Je suis né et j’ai vécu une bonne partie de ma jeunesse dans une petite ville de province où tout le monde connaissait tout le monde…ou presque.
On avait nos « orginaux ». Il doit y en avoir aussi dans les grandes villes , mais ils sont noyés dans la masse.
Je me souviens d’un grand gars , sec comme une trique , qu’on avait baptisé « Napoléon »…Va savoir pourquoi. Quand il lui arrivait de passer devant l’école , à la sortie des classes , les gamins gueulaient" : « Napoléon , Napoléon ». Au début , il trouvait ça amusant , mais à la longue , il s’était lassé de ces quolibets et nous jetait des cailloux.
On avait aussi « le François » , un simplet qui se promenait toujours avec son harmonica et allait de maison en maison pour mendier « un petit quignon de pain » ; c’était une dizaine ou une quinzaine d’années après la fin de la guerre. l
Il y a avait également un petit vieux qui poussait une charette. Il avait les jambes très arquées et pour cette raison , les garnements l’interpelaient du doux nom de "coucouille ". Comme les gamins peuvent être cruels.
Jamais on se posait la question de savoir quel passé ils avaient eu.
Récemment , j'ai découvert une originale allemande qui vivait , au siècle dernier , dans un coin de la Forêt Noire que je connais bien , sur un plateau , non loin du Kandel et que l'on appelait pour cette raison " das Plattewieble , la petit commère du plateau".
Josefina Schuler , de son vrai nom, est née en 1854 dans une ferme située sur un plateau, non loin du Kandel.
Elle était tout petite : 1,40 m et passait le plus clair de son temps à chanter.
A l’âge de 30 ans , Josefina se trouve enceinte , hors mariage , des oeuvres d’un berger et accouche d’une fille qui va devenir l’objet de toute sa tendresse et de tout son amour. Hélas , la petite fille meurt de la diphtérie à l’âge de 5 ans et c’est à partir de ce moment que tout se dégrade.
Josefina ne dormira plus jamais dans un lit , mais sur le banc du poële en faïence ( Kachelofen).Pour elle, se coucher dans un lit , cela signifiait risquer de mourir.
La banc du Kachelofen était aussi son atelier. Elle fabriquait , en effet , des balais qu’elle vendait pour gagner sa vie.D’où son autre surnom :« Kandelhexe=la sorcière du Kandel. »
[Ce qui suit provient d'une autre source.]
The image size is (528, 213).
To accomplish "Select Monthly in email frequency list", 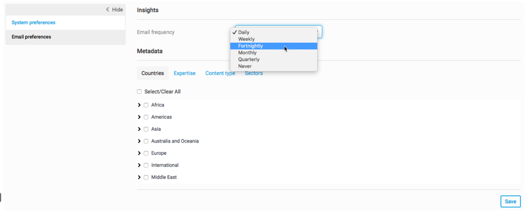I will (274, 53).
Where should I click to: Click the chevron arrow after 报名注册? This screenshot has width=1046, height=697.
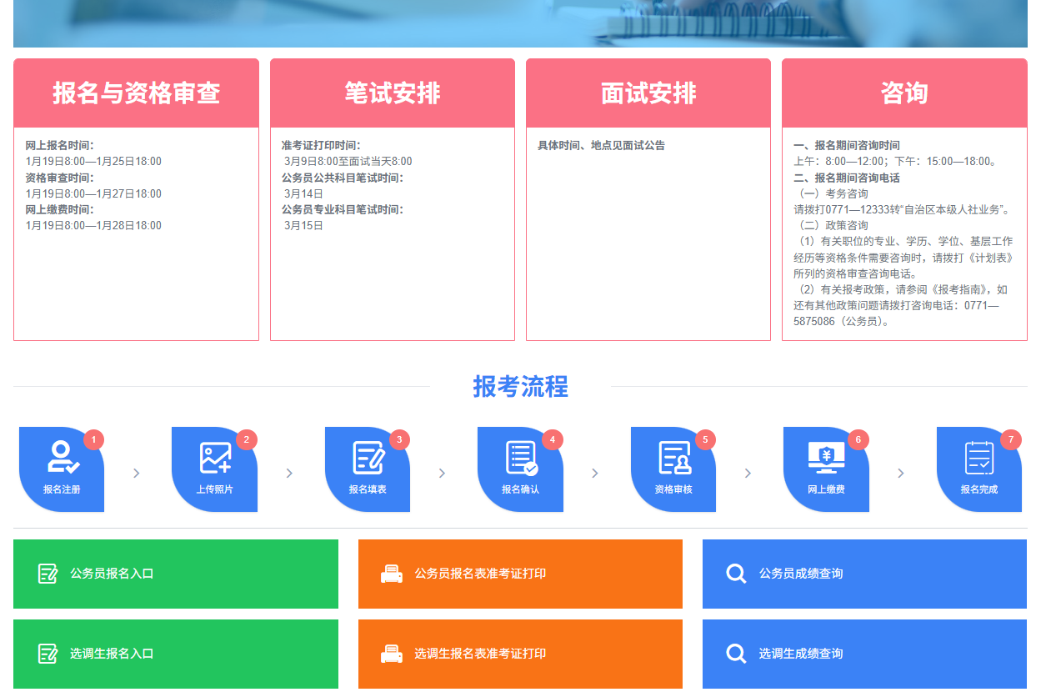click(x=137, y=474)
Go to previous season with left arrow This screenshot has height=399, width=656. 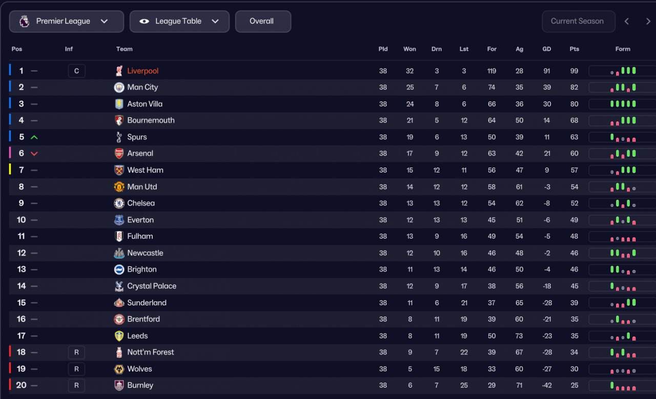coord(626,22)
Quand la vente des balais ne rapportait pas assez d’argent , elle allait mendier de ferme en ferme sa nourriture de base ; du pain , du lard et du kirsch.
Elle portait sur sa tête un chapeau d’homme tout cabossé , avait toujours une pipe à la bouche et mendiait un peu de tabac.Trois robes l’une sur l’autre lui permettaient de ne pas trop souffrir du froid.
Vers la fin de sa vie , elle avait cessé de se laver.
Elle se laissait , contre quelques pièces , photographier par des promeneurs.
Elles est morte en 1936 et est enterrée , avec sa chère pipe , au petit cimetière de St Peter.
Son histoire m’a touché. Je crois que , quand je retournerai dans le coin , j’irai voir sa tombe.
https://www.hochschwarzwald.de/Reisemagazin/Alle-Geschichten/Historie/Das-Plattenwieble
Josefina n’est pas complètement tombée das l’oubli , puisqu’une corporation de « fous » du carnaval alémanique en a fait sa personne de référence et c’est bien comme ça , je trouve.